The chief executive of Boston Private Financial Holdings denies he is dismantling the group’s businesses and has vigorously defended his recent move to spin off five portfolio firms this year, according to Boston Business Journal.
Tim Vaill has announced the divestiture of five portfolio companies this year. The recent sale of Gibraltar Private Bank & Trust that showed Mr Vaill was not willing to sit still and weather the economic crisis. The Florida-based bank threatened to undermine BPFH’s capital base while hindering the growth prospects of the holding company’s best performers, the publication said.
“After we bought (Gibraltar) in the fall of 2005, some god living in Florida said this marketplace will decline,” Mr Vaill was quoted by the publication as saying in an interview.

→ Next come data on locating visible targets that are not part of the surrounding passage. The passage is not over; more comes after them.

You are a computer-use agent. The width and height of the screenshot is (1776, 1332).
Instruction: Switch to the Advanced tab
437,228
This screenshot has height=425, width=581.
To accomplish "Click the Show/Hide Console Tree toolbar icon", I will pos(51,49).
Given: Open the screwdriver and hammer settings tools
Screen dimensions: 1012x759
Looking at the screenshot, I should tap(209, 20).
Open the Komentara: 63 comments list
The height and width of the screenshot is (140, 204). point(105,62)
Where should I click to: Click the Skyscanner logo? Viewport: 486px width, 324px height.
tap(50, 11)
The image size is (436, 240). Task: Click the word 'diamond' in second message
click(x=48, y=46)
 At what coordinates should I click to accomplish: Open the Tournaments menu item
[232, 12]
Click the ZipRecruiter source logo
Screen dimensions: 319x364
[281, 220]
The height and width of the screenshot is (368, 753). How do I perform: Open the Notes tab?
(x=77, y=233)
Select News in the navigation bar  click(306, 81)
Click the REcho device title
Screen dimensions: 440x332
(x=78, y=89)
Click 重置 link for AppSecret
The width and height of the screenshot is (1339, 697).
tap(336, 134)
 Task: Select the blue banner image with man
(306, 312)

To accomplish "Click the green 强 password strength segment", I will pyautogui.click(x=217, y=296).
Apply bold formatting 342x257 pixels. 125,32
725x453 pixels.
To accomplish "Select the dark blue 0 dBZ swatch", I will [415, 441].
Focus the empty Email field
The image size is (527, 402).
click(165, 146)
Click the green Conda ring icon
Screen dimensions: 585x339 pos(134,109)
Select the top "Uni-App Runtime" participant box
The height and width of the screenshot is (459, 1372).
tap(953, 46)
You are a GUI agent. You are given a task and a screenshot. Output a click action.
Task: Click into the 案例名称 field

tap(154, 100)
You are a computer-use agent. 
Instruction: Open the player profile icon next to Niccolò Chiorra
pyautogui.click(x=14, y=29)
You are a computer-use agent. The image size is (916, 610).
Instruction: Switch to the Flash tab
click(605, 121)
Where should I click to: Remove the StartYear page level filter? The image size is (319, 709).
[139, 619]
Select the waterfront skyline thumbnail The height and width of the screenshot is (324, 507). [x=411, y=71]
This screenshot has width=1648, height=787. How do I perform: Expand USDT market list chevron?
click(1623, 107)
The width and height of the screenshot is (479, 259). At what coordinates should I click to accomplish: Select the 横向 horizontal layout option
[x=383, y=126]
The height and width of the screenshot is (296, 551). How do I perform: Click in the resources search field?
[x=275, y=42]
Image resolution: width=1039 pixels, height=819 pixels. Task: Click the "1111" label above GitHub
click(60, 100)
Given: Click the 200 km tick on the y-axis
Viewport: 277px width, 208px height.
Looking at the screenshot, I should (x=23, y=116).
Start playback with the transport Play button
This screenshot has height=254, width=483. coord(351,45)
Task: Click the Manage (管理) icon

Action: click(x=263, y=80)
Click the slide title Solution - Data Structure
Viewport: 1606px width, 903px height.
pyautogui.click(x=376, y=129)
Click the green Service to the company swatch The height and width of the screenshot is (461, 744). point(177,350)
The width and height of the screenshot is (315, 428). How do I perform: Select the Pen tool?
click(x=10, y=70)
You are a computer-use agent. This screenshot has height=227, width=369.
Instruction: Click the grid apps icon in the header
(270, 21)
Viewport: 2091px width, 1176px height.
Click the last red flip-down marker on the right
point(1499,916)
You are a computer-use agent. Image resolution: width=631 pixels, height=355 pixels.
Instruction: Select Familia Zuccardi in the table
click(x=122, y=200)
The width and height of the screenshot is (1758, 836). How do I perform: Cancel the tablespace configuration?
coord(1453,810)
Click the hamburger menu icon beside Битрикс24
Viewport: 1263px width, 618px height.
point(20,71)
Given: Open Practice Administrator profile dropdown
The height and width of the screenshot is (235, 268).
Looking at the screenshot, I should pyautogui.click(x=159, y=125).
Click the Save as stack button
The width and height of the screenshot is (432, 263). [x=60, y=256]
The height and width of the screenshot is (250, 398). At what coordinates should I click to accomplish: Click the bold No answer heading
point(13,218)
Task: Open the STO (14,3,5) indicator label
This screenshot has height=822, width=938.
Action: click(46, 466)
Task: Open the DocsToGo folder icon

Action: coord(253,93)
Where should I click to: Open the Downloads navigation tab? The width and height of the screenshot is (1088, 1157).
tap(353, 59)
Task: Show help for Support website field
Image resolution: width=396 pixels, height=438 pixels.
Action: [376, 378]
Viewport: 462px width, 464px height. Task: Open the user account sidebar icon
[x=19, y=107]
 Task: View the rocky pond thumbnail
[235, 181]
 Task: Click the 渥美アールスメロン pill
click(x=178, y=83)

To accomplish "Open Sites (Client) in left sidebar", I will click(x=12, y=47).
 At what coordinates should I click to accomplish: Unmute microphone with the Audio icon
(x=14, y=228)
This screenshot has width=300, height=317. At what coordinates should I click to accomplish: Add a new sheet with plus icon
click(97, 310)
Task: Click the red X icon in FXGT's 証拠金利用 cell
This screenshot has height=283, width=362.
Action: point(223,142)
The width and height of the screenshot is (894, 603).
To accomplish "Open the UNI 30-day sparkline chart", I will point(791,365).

Like a lot of banking groups in the US and overseas, Boston Private has been hit by the decline in the housing market. Falls in Florida have been particularly hard, saddling banks exposed to the state with a large number of non-performing loans.
Gibraltar once was seen as a key part of Boston Private Financial’s wealth management strategy in the US Southeast. But the bank’s loan portfolio soured while deposits from real estate escrow accounts all but disappeared.
About 40 per cent of Boston Private Financial’s nonperforming loans were tied to Gibraltar, the publication said. So last month he sold the bank to a group led by Gibraltar’s CEO for $93 million, or 64 per cent less than what Boston Private Financial paid for the lender four years earlier.
“The Florida marketplace will deteriorate for some time,” Mr Vaill said.